Zolmitriptan and CMR in SCI participants. A: overlay of 6 unrectified tibialis anterior (TA) EMG traces before (top traces) and after 10 mg of zolmitriptan (bottom traces) in a single C6–C7 SCI participant (subject 5M in Table 1). Gray bar denotes the window calculated for the long polysynaptic reflex (LPR; start of reflex to 300 ms), and black bar denotes the long-lasting reflex (LLR; 500 ms poststimulation to end of reflex). B: similar to A but for C6–C7/L3 SCI participant (subject 4F in Table 1). C: averaged LPR, expressed as a percentage of predrug values, at 30, 60, 90, and 120 min after 10 mg of zolmitriptan (open circles) and placebo (filled circles) in 6 of the 7 SCI participants (subjects 1M–6M in Table 1).
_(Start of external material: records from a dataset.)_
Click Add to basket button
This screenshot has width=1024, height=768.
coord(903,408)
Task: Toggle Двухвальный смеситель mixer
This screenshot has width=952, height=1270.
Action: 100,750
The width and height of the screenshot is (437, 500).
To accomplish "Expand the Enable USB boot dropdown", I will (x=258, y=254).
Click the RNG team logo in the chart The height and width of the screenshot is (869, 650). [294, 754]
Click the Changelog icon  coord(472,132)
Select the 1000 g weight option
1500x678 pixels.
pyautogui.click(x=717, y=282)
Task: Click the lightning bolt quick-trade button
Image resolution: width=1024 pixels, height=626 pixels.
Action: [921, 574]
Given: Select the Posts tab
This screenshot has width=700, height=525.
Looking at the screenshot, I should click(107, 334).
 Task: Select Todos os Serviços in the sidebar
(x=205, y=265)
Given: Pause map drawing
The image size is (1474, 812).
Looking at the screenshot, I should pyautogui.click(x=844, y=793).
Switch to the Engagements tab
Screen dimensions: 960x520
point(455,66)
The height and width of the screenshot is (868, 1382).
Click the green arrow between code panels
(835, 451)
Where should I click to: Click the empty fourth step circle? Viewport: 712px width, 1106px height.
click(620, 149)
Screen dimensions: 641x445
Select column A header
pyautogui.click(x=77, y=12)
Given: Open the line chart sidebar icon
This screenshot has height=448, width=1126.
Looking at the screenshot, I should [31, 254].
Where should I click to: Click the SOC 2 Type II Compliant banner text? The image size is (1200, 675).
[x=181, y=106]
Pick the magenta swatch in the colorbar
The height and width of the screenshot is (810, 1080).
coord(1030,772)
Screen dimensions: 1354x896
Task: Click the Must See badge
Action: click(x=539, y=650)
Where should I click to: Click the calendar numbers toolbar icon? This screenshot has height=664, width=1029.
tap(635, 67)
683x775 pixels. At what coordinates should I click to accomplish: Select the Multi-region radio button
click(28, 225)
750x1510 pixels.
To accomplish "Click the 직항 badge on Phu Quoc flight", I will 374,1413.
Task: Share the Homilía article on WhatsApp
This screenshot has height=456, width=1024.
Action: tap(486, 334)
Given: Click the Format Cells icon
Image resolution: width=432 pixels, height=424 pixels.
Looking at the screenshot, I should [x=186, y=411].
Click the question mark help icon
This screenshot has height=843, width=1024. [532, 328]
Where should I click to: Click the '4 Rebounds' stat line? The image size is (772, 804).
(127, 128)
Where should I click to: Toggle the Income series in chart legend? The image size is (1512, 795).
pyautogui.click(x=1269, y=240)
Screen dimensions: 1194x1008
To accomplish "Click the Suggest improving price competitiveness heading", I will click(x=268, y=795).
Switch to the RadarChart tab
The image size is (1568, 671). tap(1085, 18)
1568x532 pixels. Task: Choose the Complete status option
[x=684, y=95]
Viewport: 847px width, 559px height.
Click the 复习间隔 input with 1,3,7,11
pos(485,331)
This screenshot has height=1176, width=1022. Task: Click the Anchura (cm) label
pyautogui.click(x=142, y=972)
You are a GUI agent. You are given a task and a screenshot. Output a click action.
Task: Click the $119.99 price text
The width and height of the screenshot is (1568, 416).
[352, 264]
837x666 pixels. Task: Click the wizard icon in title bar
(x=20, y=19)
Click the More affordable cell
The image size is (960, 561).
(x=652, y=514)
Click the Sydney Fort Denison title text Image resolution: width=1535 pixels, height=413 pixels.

D: same as in C but for the LLR in 5 of the 7 SCI participants (subjects 1M–5M in Table 1). Error bars represent means ± SE. *P < 0.05; **P < 0.01; ***P < 0.005.

Fig. 4.

Effects of zolmitriptan verified in a rat model of SCI. A: monosynaptic reflex (Mono) recorded from a ventral root of a chronically spinalized rat that did not display a polysynaptic reflex response. B: monosynaptic reflex from A following 300 nM bath application of zolmitriptan (+Zolm). C: short-latency polysynaptic reflex (SPR) recorded from a ventral root of a different chronically injured rat (no monosynaptic response was evoked). D: polysynaptic reflex from C after 300 nM application of zolmitriptan (modified from Fig. 5 in Murray et al. 2011). E and F: overlays of 6 SPRs recorded from TA in a SCI participant (subject 3M in Table 1) before (E) and 120 min after (F) 10 mg of oral zolmitriptan. In A–F, asterisks mark time of single pulse, or start of multiple pulse, stimulation.

Fig. 5.

Target sites for antispastic drugs. Presynaptic (1), motoneuron (2), and GABAergic (3) sites of action for antispastic drugs are depicted. Site 1: GABA_b, α₂, and 5-HT₁ receptors (r) located on presynaptic sensory terminals or on pre- or postsynaptic sites on interposed excitatory interneurons activated by baclofen, tizanidine, and zolmitriptan, respectively, to reduce glutamate release and activation of α-amino-3-hydroxy-5-methyl-4-isoxazolepropionic acid (AMPA) and N-methyl-d-aspartate (NMDA) receptors on motoneuron. Site 2: 5-HT₂/α₁ receptors on motoneuron with constitutive or ligand activation, which facilitates downstream voltage-gated calcium channels (CaV) mediating PICs via G_q protein-coupled pathways. Inverse agonists switch the 5-HT₂/α₁ receptors into their inactive states to reduce activity in the G_q pathway, lessen facilitation of CaV receptors, and reduce PICs and, consequently, muscle spasms. Site 3: spinal injection of the HIV1-CMV-GAD65 lentivirus leads to an increase in GAD65 gene expression and GABA release from astrocytes. Combined systemic administration of tiagabine, a GABA reuptake inhibitor, increases levels of GABA to a sufficient level to activate pre- and postsynaptic GABA receptors to reduce spasticity. Cypro, cyproheptadine.